Task description:
Copy out every one of the rows below, keeping each line as it appears.

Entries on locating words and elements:
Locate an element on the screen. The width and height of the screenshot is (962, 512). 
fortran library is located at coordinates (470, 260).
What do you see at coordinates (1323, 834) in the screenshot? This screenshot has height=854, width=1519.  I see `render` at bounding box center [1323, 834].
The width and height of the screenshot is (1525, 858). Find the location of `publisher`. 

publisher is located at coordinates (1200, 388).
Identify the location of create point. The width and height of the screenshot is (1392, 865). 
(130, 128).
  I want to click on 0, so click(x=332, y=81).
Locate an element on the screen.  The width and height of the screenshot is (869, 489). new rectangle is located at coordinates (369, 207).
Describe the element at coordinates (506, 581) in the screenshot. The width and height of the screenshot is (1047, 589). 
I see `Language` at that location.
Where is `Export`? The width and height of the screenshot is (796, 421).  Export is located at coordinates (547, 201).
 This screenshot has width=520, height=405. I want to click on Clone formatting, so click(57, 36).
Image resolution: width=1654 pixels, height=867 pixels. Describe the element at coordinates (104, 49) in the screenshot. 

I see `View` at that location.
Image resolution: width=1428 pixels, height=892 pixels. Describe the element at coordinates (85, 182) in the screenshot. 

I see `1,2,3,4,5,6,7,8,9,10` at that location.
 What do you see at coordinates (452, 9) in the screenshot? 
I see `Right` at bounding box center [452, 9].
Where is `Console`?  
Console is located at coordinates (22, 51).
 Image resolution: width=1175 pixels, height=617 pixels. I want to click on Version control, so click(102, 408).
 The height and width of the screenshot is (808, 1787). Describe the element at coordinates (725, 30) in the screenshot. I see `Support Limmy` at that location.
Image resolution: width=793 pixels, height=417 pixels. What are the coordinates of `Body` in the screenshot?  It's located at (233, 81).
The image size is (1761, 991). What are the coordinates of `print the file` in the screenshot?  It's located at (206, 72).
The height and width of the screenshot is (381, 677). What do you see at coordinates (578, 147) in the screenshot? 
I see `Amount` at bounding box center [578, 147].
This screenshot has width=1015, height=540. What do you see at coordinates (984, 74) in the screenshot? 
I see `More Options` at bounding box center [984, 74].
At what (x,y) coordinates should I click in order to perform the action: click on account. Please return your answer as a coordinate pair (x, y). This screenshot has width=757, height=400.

Written solution:
Locate an element on the screen. The width and height of the screenshot is (962, 512). 
fortran library is located at coordinates (470, 260).
What do you see at coordinates (1323, 834) in the screenshot? This screenshot has height=854, width=1519.  I see `render` at bounding box center [1323, 834].
The width and height of the screenshot is (1525, 858). Find the location of `publisher`. 

publisher is located at coordinates (1200, 388).
Identify the location of create point. The width and height of the screenshot is (1392, 865). 
(130, 128).
  I want to click on 0, so click(x=332, y=81).
Locate an element on the screen.  The width and height of the screenshot is (869, 489). new rectangle is located at coordinates (369, 207).
Describe the element at coordinates (506, 581) in the screenshot. The width and height of the screenshot is (1047, 589). 
I see `Language` at that location.
Where is `Export`? The width and height of the screenshot is (796, 421).  Export is located at coordinates (547, 201).
 This screenshot has width=520, height=405. I want to click on Clone formatting, so click(57, 36).
Image resolution: width=1654 pixels, height=867 pixels. Describe the element at coordinates (104, 49) in the screenshot. 

I see `View` at that location.
Image resolution: width=1428 pixels, height=892 pixels. Describe the element at coordinates (85, 182) in the screenshot. 

I see `1,2,3,4,5,6,7,8,9,10` at that location.
 What do you see at coordinates (452, 9) in the screenshot? 
I see `Right` at bounding box center [452, 9].
Where is `Console`?  
Console is located at coordinates (22, 51).
 Image resolution: width=1175 pixels, height=617 pixels. I want to click on Version control, so click(102, 408).
 The height and width of the screenshot is (808, 1787). Describe the element at coordinates (725, 30) in the screenshot. I see `Support Limmy` at that location.
Image resolution: width=793 pixels, height=417 pixels. What are the coordinates of `Body` in the screenshot?  It's located at (233, 81).
The image size is (1761, 991). What are the coordinates of `print the file` in the screenshot?  It's located at (206, 72).
The height and width of the screenshot is (381, 677). What do you see at coordinates (578, 147) in the screenshot? 
I see `Amount` at bounding box center [578, 147].
This screenshot has width=1015, height=540. What do you see at coordinates (984, 74) in the screenshot? 
I see `More Options` at bounding box center [984, 74].
At what (x,y) coordinates should I click in order to perform the action: click on account. Please return your answer as a coordinate pair (x, y). This screenshot has width=757, height=400.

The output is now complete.